_Work required_
Print the line containing "The image size is (531, 800)." and all lines after it to the end of the records below, exactly as written. No pictures.

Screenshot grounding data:
= = =

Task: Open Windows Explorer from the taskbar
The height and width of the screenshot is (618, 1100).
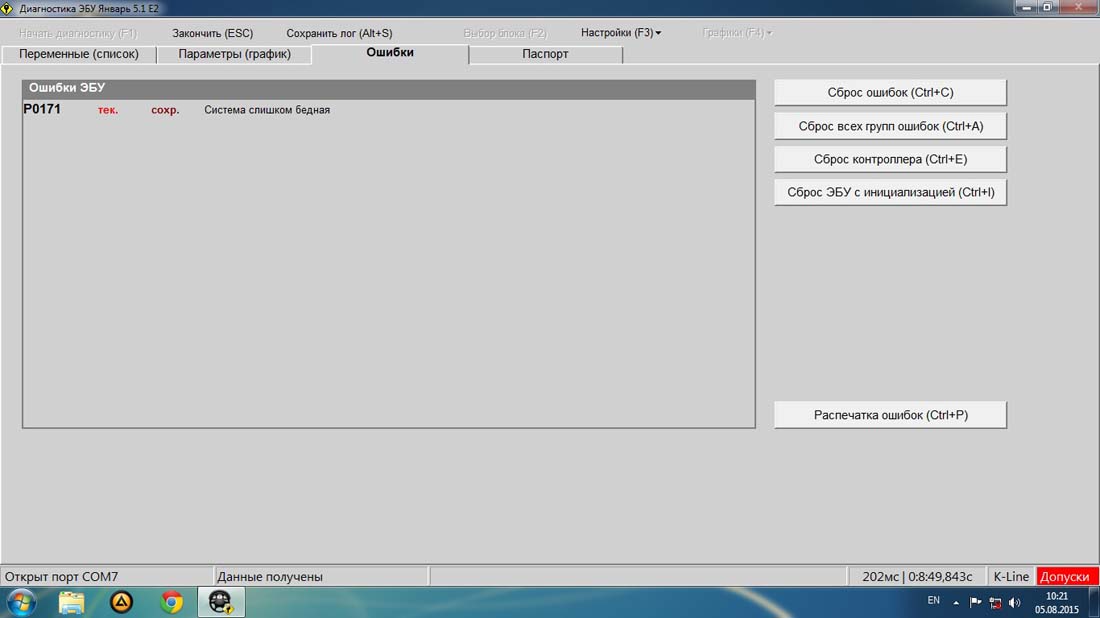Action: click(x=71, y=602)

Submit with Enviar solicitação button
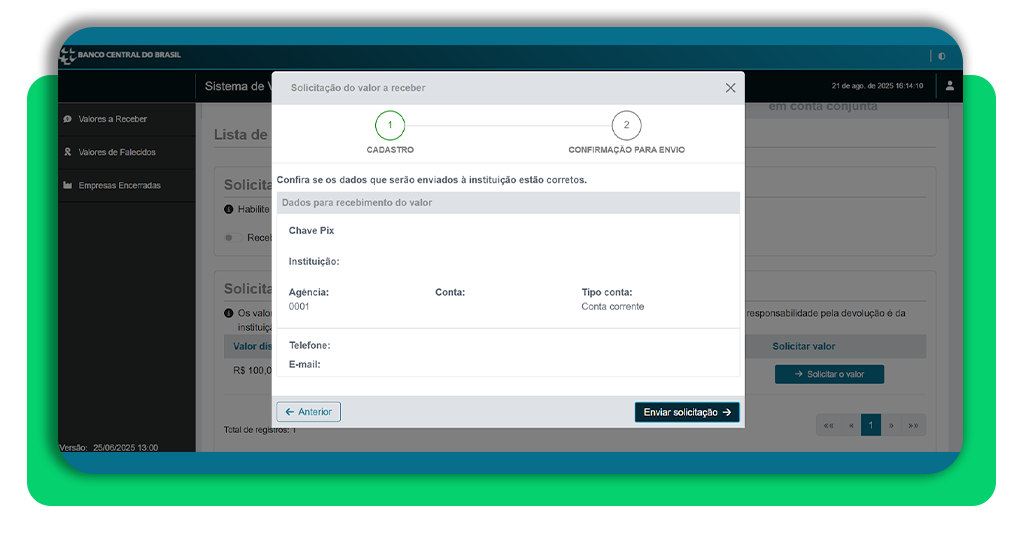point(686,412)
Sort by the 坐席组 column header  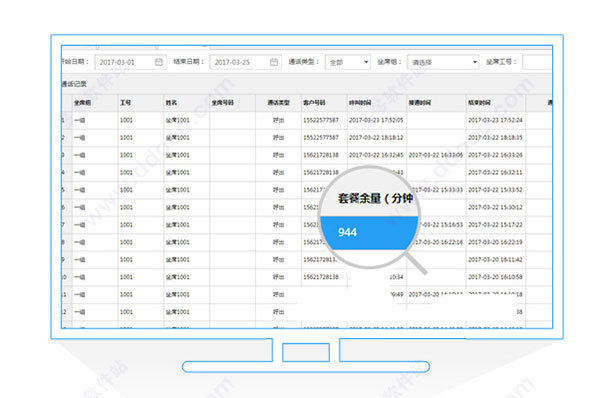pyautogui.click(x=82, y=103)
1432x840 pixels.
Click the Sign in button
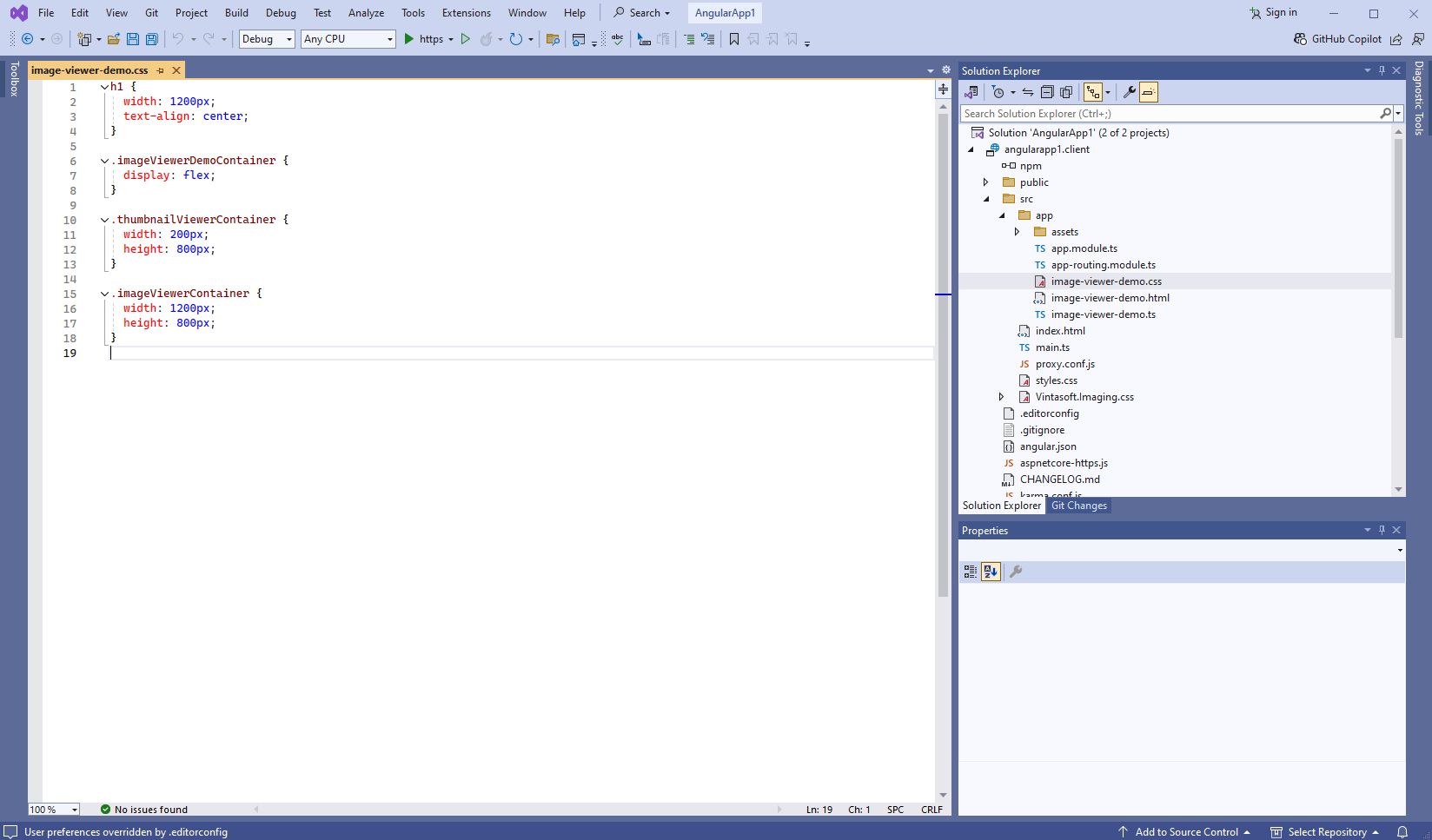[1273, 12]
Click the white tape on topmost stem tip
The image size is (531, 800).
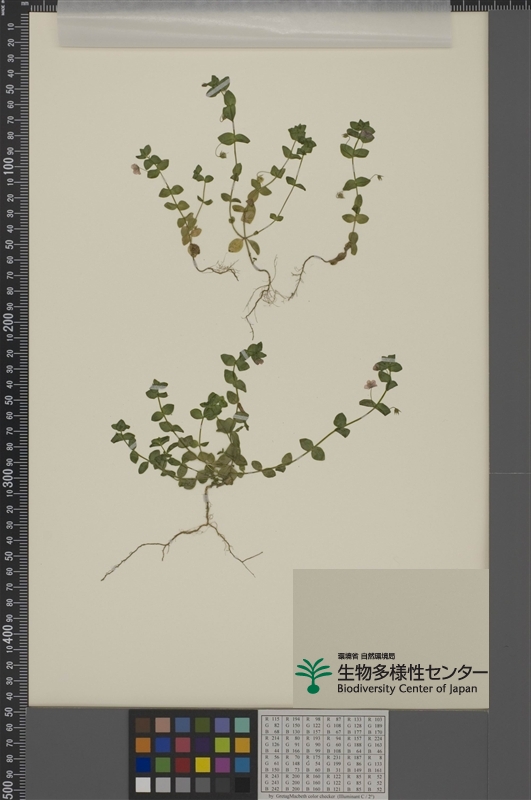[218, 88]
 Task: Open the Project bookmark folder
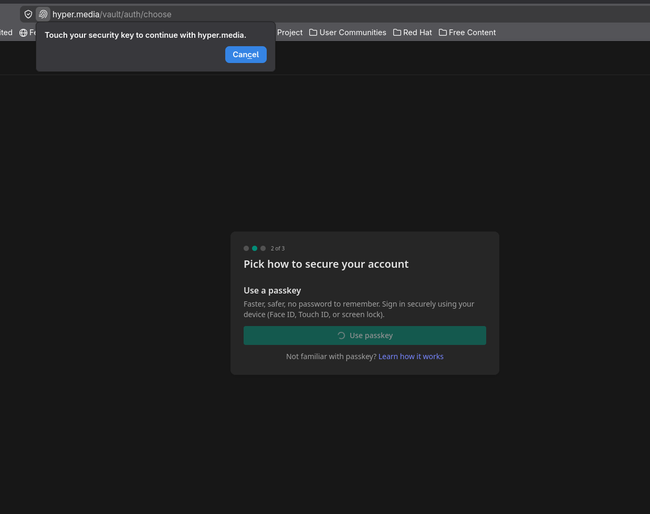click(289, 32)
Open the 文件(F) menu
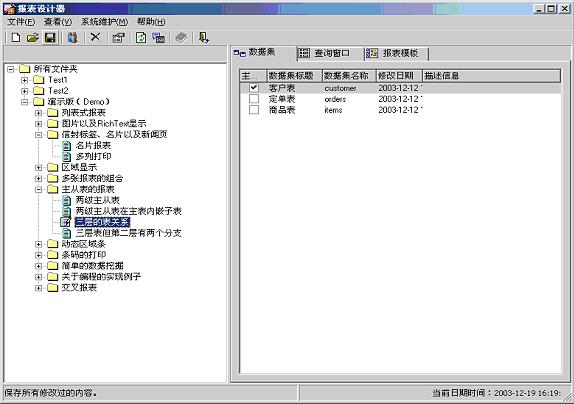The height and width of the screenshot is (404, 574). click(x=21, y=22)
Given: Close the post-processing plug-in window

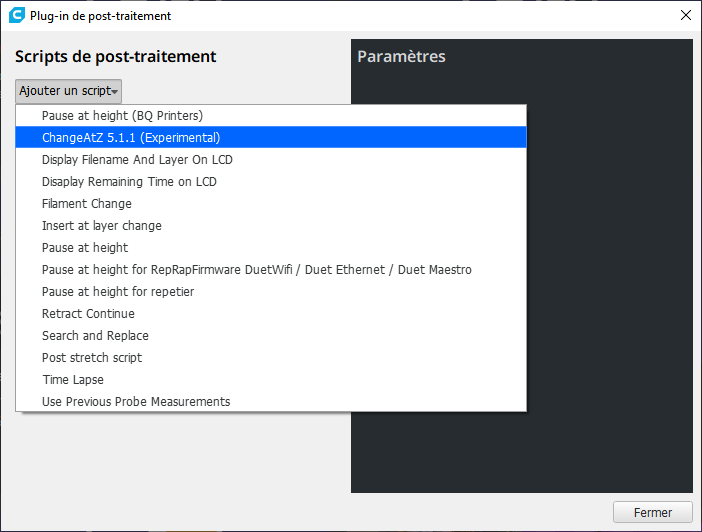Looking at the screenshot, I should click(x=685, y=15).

= = =

_Your solution_
The image size is (531, 800).
[218, 88]
 Task: Open the Project bookmark folder
click(289, 32)
Open the 文件(F) menu
The height and width of the screenshot is (404, 574). click(x=21, y=22)
Given: Close the post-processing plug-in window

Looking at the screenshot, I should click(x=685, y=15).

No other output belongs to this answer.